Familienhotel an der Küste
Wenn du mit Kindern reist, ist ein Hotel mit Pool, kurzer Distanz zum Strand und einfachem Parkplatz sinnvoll. Besonders rund um Limassol, Paphos und Ayia Napa findest du dafür gute Voraussetzungen. Achte auf Familienzimmer und frühe Frühstückszeiten, wenn du morgens zu Ruinen oder Buchten fahren willst.
Stadthotel für Limassol oder Paphos
Für einen Mix aus Essen, Spaziergängen und kurzen Fahrten passt ein zentrales Hotel in der Stadt gut. So kannst du abends noch in die Altstadt gehen und tagsüber zu Kourion oder den Königsgräbern fahren. Für Rundreisen ist das oft praktischer als ein großes Resort am Rand.
Landhaus oder Boutique-Unterkunft im Bergdorf
Wenn du Lefkara, Omodos oder ähnliche Orte in Ruhe erleben willst, ist eine kleine Unterkunft im Dorf oder im Vorland eine gute Idee. Du bist dann morgens früh vor den Tagesgästen unterwegs und kannst abends ohne lange Rückfahrt essen gehen. Das passt vor allem für Paare und Reisende, die es ruhig mögen.
Wann sich welche Route lohnt
Geschichte, Alltag und Essen
Zypern funktioniert am besten, wenn du nicht nur einzelne Sehenswürdigkeiten abhaken willst. Die Insel lebt von Übergängen: von der Antike zur Gegenwart, von der Stadt ins Dorf und von der Klippe in die Bucht. Genau deshalb passt sie gut für Reisende, die in wenigen Tagen viel Unterschiedliches sehen möchten. Besonders angenehm ist, dass du unterwegs immer wieder Tavernen und Cafés findest, in denen du zwischendurch einfach pausieren kannst.
Essen unterwegs
Typisch sind Halloumi, Meze, gegrillter Fisch, Fleisch vom Grill und lokale Weine.
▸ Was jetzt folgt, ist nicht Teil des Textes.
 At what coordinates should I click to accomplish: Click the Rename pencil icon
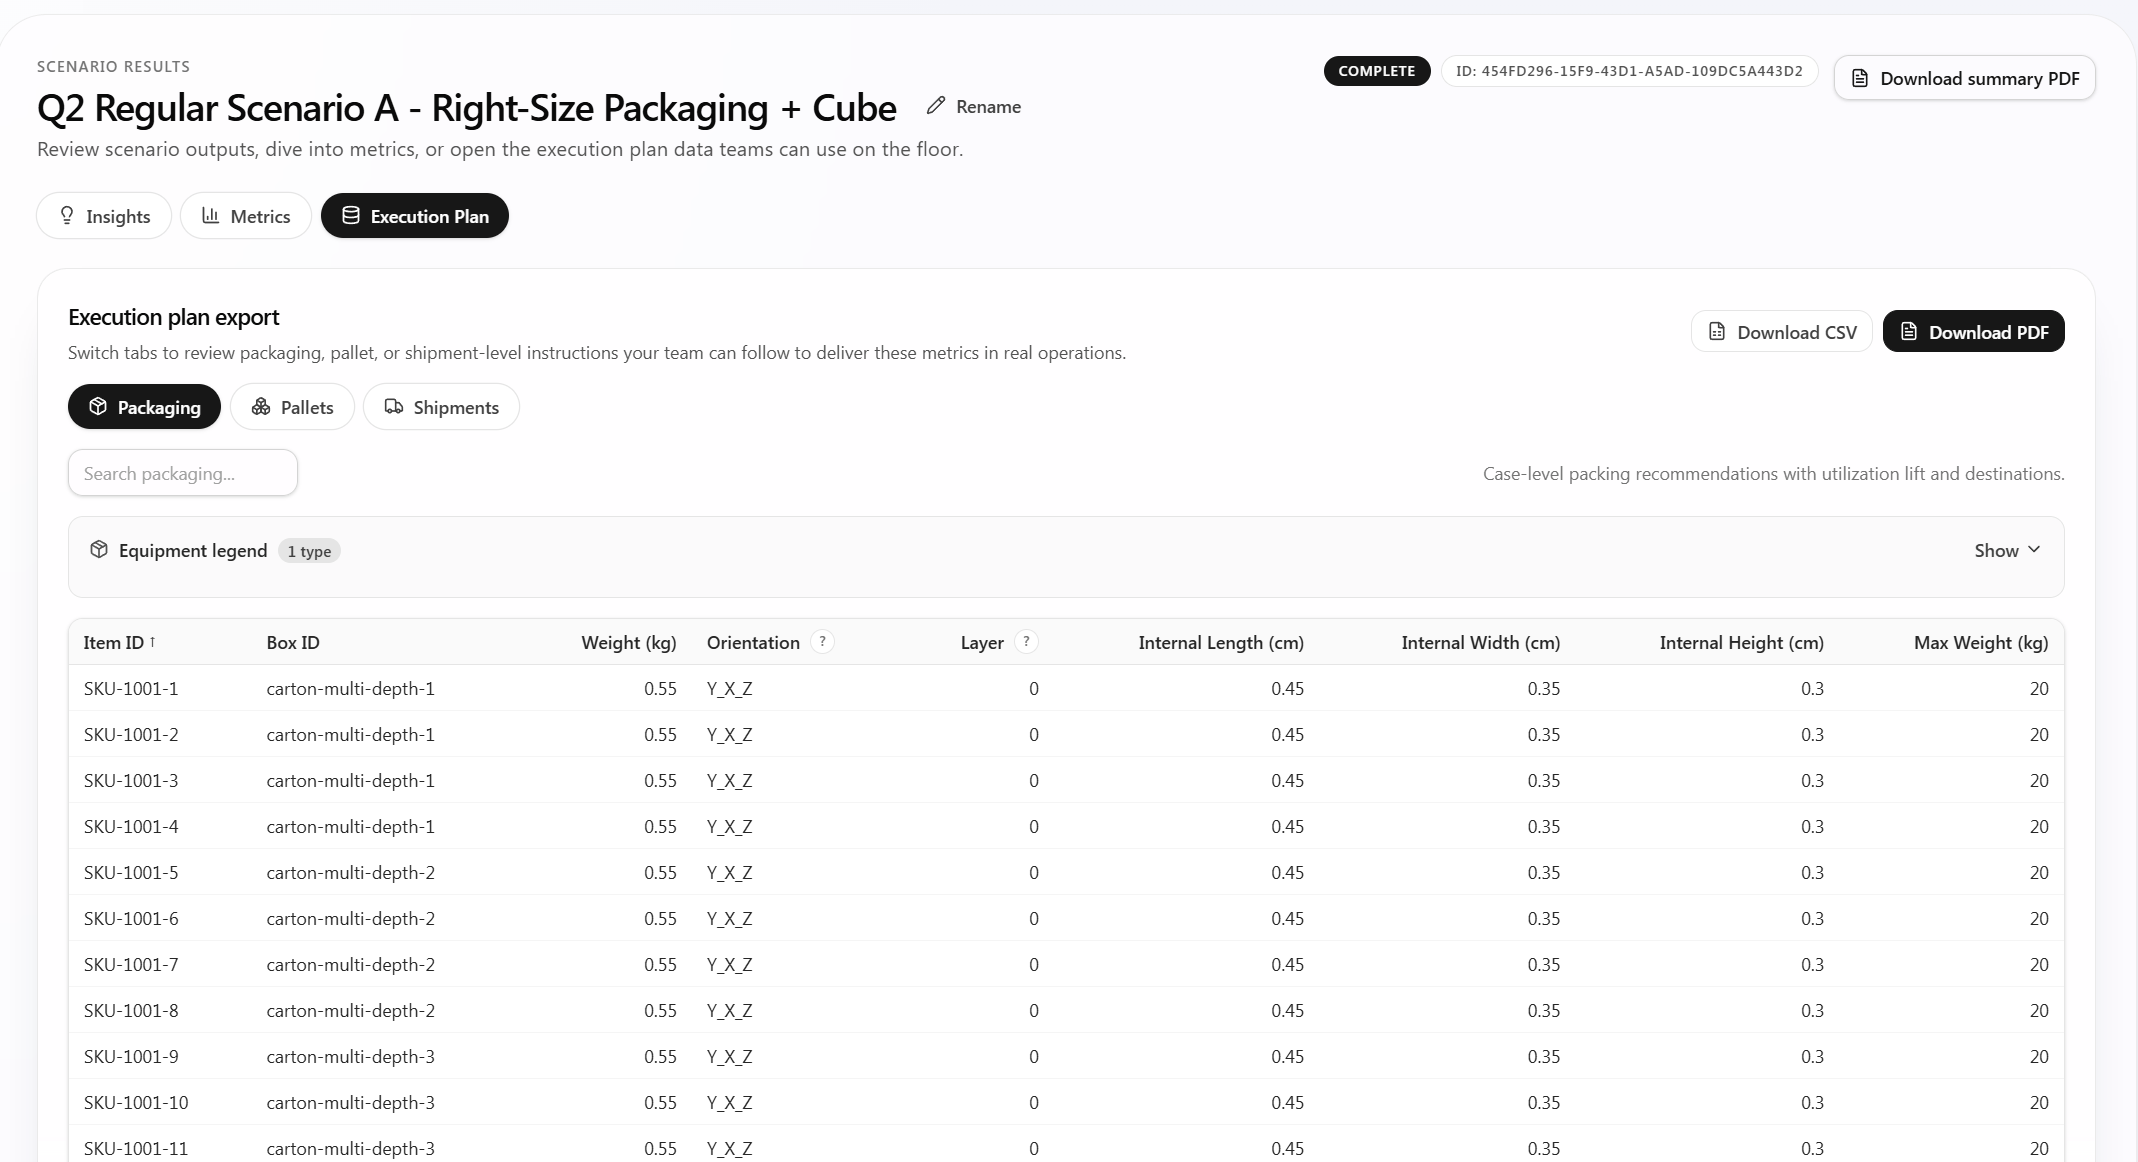[936, 106]
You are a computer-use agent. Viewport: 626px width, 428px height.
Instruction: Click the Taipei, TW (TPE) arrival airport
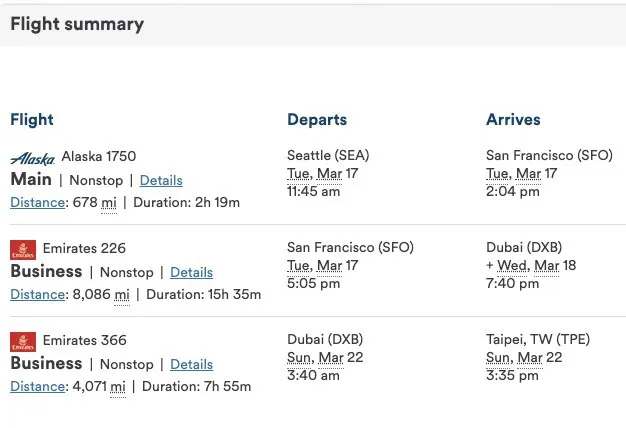click(538, 340)
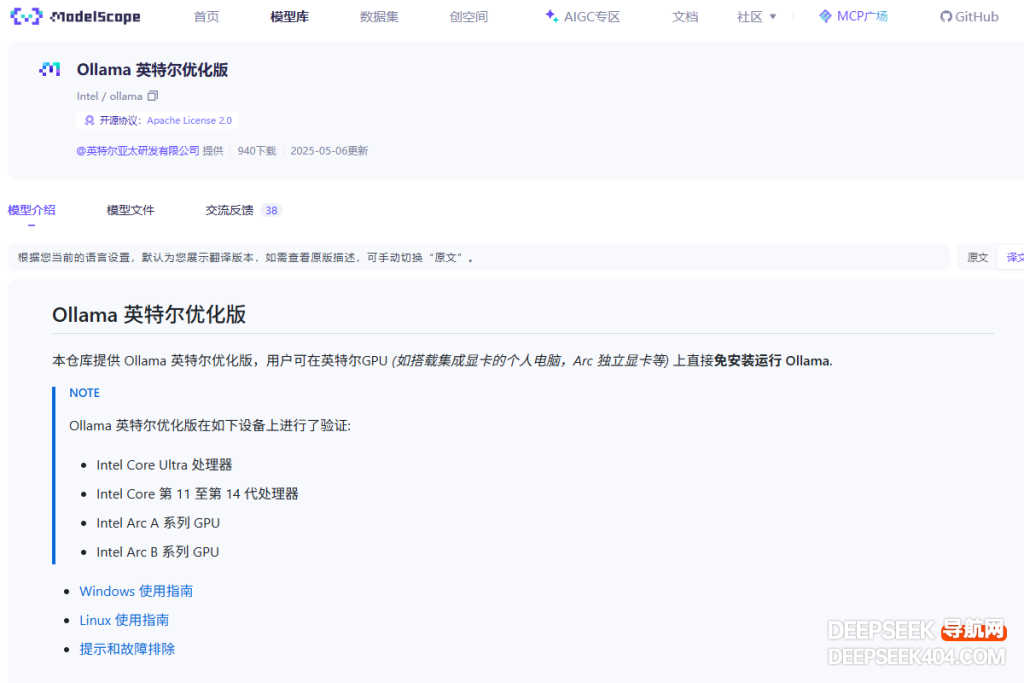1024x683 pixels.
Task: Click the 38 count badge on 交流反馈
Action: coord(270,210)
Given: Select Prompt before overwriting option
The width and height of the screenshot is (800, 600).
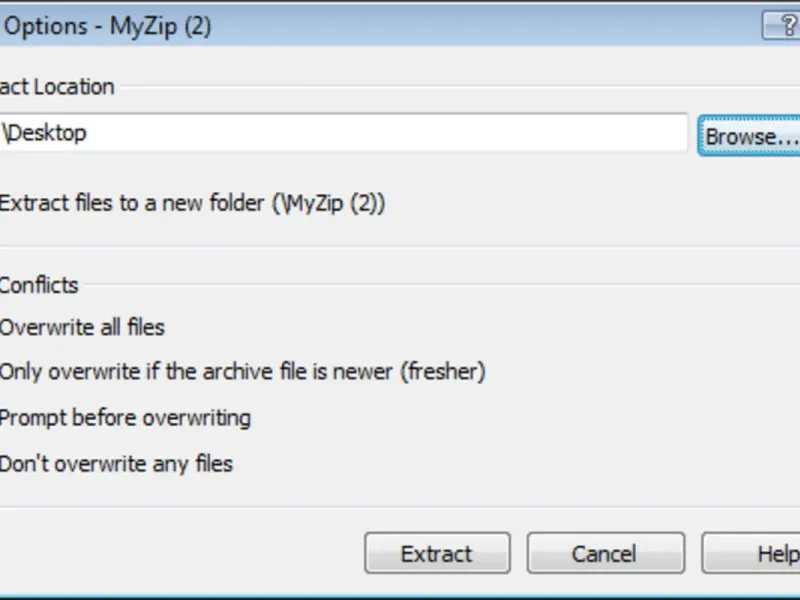Looking at the screenshot, I should (126, 417).
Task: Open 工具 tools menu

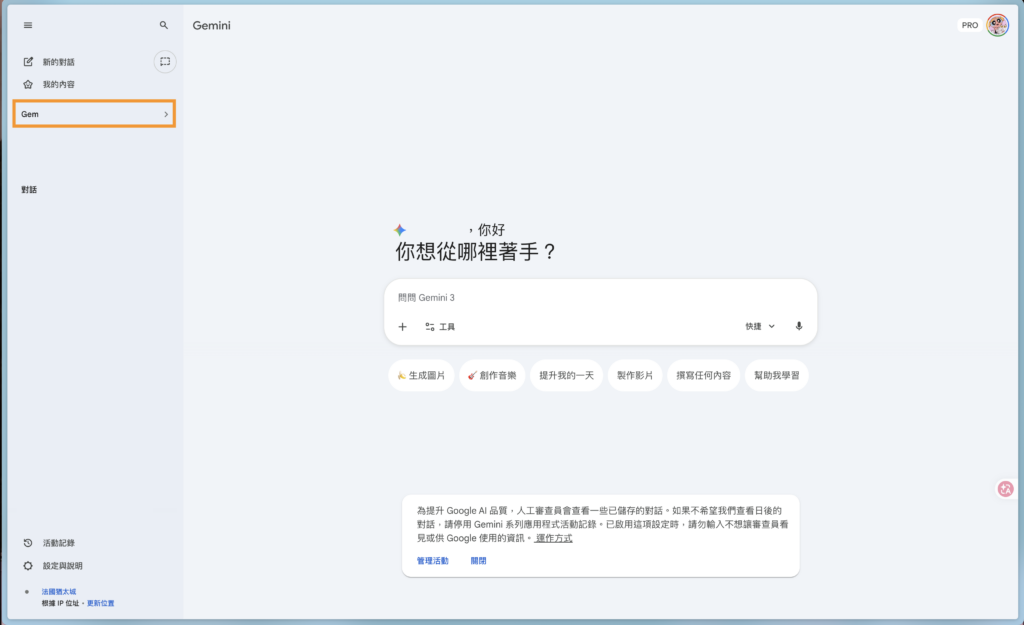Action: coord(440,326)
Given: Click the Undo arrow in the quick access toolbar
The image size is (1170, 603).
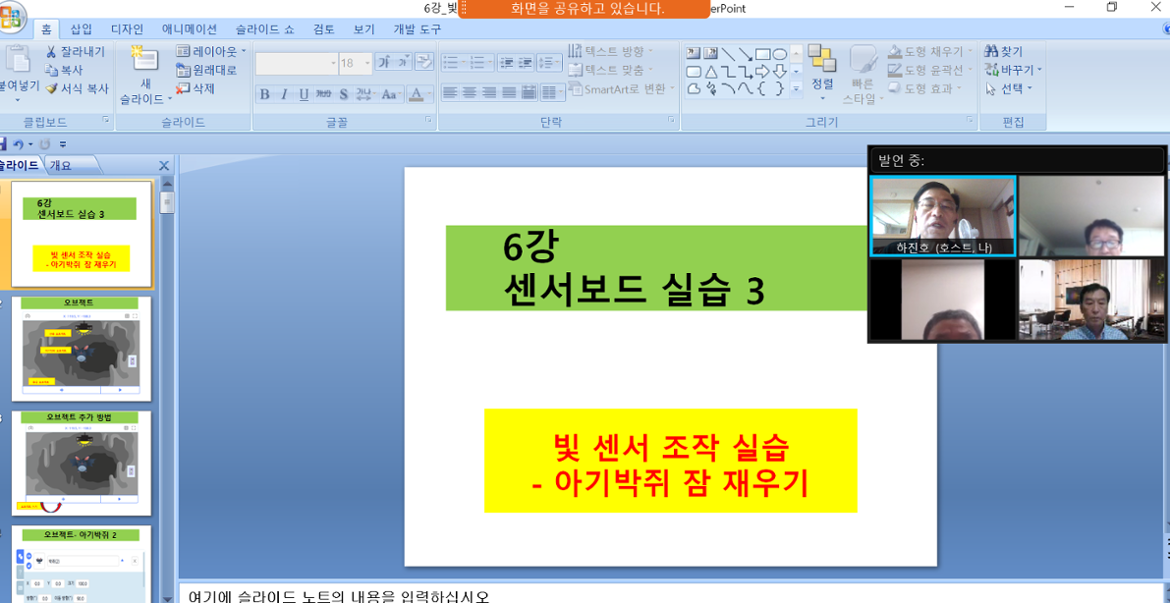Looking at the screenshot, I should (x=18, y=145).
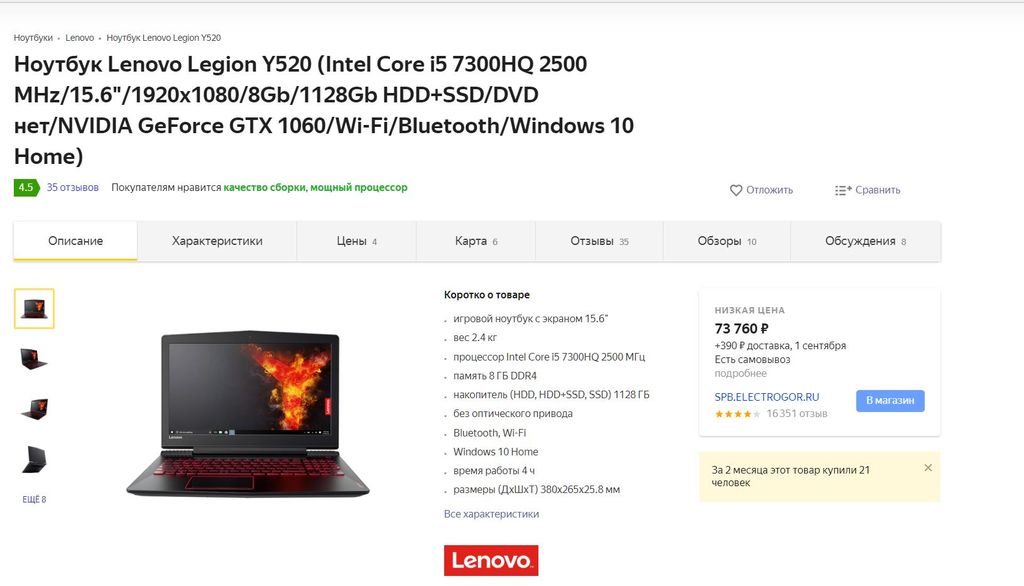This screenshot has height=586, width=1024.
Task: Open the Все характеристики link
Action: point(492,514)
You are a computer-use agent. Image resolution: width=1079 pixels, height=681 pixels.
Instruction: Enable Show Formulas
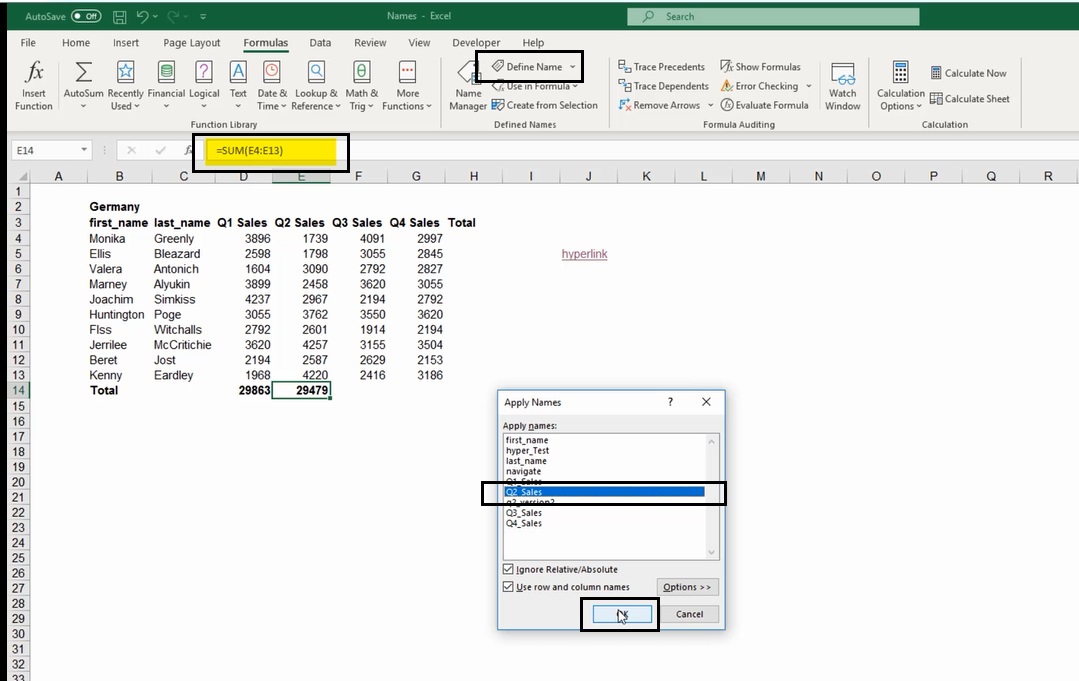760,66
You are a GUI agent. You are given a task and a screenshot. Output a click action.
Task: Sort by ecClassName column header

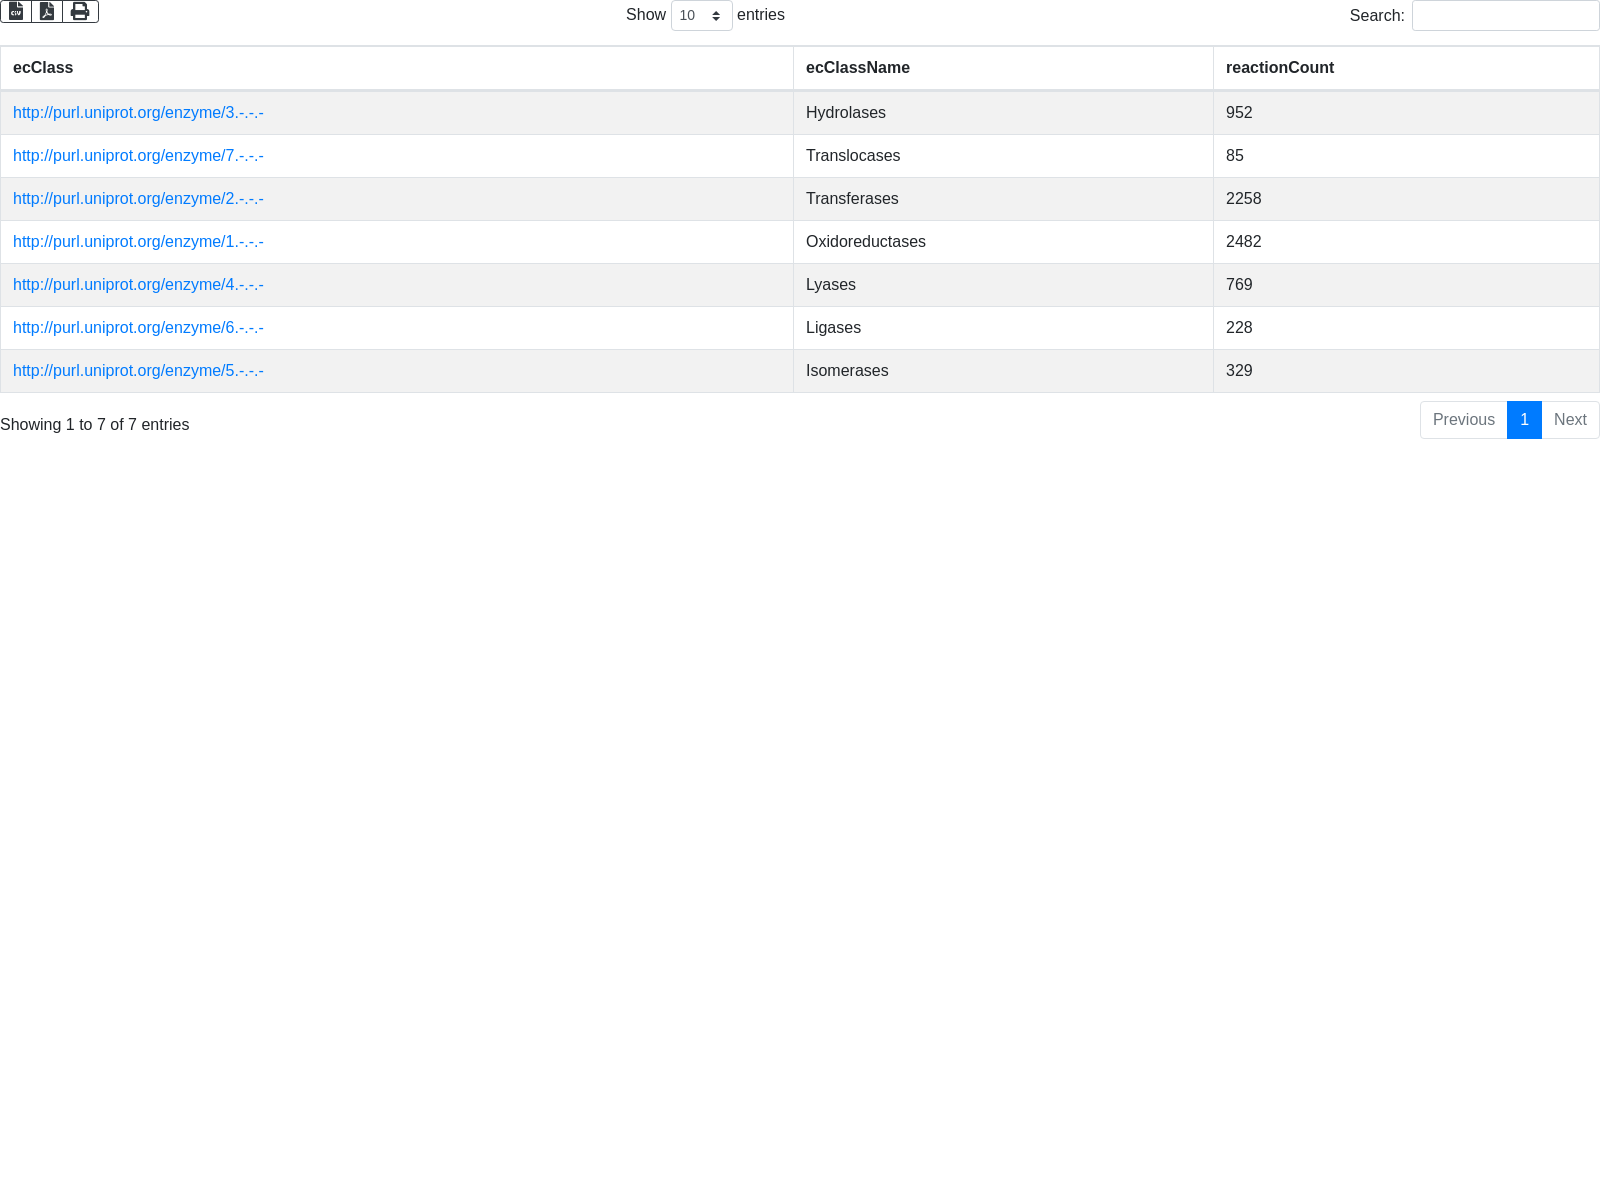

In Dörfern wie Omodos findest du oft einfache Lokale mit klarer Karte statt großer Auswahl. In Limassol und Paphos ist die Auswahl breiter, dafür oft auch touristischer. Für einen runden Tag reicht es meist, Mittagessen und einen Kaffee bewusst einzuplanen.
Warum sich die Insel als Route eignet
Die Entfernungen sind überschaubar, aber die Landschaft wechselt schnell. Das macht Zypern für eine Rundreise einfacher als viele andere Mittelmeerinseln. Du brauchst keine ständigen Hotelwechsel, kannst aber trotzdem mehrere Regionen sehen. Wer gut plant, erlebt an fünf bis sieben Tagen bereits eine sehr runde Mischung aus Kultur, Dorfleben und Küste.